### Assignment 1
Reproduce verbatim the stretch of the Brooklyn Rider concert review from "The programme opened" through "Yorker Philip Glass.".
### Assignment 2
Write the next part of the Brooklyn Rider concert review, picking up after its last sentence.

### Source document
────────────────
New York based string quartet Brooklyn Rider epitomizes that movement within classical music which advocates ‘unfettered’ performances and a contemporary look, and has built a following on this image. Critics over the world have swallowed the bait, and when the group guested in Stockholm it also included a brief performance at an arrangement of Yellow Lounge (the DG label's ‘popular’ concept ) later that evening.
Musically speaking, Brooklyn Rider is oriented in the same direction as the Kronos Quartet – mixing movements from the classical repertoire with new pieces which speak the language of ‘world music’. In this case, it included music by Ljova, a Romanian composer from Bucharest, turned New Yorker, whose polyrhythmically explosive, florid pieces overflow with modality. Add to this how the group's own Colin Jacobsen integrates Persian imagery and sound worlds in a suite of musical miniatures. Indeed, all of this adds up to fulfil the promise of an interesting afternoon. But ‘unfettered’? Well, having been spoiled with several generations of passionate, unbridled and unconventional chamber music playing on a high level here in Sweden alone, I'd like to take a closer look at this phenomenon with some critical distance.
The programme opened with the only existing movement of Franz Schubert's String Quartet in C minor D.703 – restless, moody and contemporary in its intensity. The anxiety-laden semiquavers chased over the strings, eyes met and temperaments connected in a piece which was a perfect concert opener, thanks to its popularity and brevity. The group plays standing up – like the similarly minded Brodsky Quartet – and presented the pieces in a friendly, non-condescending manner, lunging into the String Quartet no. 2, “Company” of fellow New Yorker Philip Glass.
────────────────
### Supplied material
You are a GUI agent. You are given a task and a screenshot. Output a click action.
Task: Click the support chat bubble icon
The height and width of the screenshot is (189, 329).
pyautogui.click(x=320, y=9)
────────────────
### Answer box 1
The programme opened with the only existing movement of Franz Schubert's String Quartet in C minor D.703 – restless, moody and contemporary in its intensity. The anxiety-laden semiquavers chased over the strings, eyes met and temperaments connected in a piece which was a perfect concert opener, thanks to its popularity and brevity. The group plays standing up – like the similarly minded Brodsky Quartet – and presented the pieces in a friendly, non-condescending manner, lunging into the String Quartet no. 2, “Company” of fellow New Yorker Philip Glass.

### Answer box 2
And, lo and behold, the Glass quartet presents a mood of similar intensity, as though Vienna of the early 19th century and New York of the 2Oth century – and their inhabitants - have the same pulse, the same anxieties and desire to overbridge loneliness with company and intimacy. Granted, there is more of a laissez-faire attitude in the Glass quartet, as though the polish of modern living adds a layer of elusiveness to emotional expression when compared to the tortured nature of the Schubert.
All of that polish vanishes in a flash when the quartet becomes a Romany band, presenting glimpses of life in Romania. Culai by Ljova – New York immigrant Lev Zhurbin - is a homage to a legendary violinist and singer, whose temperamental virtuosity rips through the piece and generates images of the tarantella and funeral processions with riveting passion.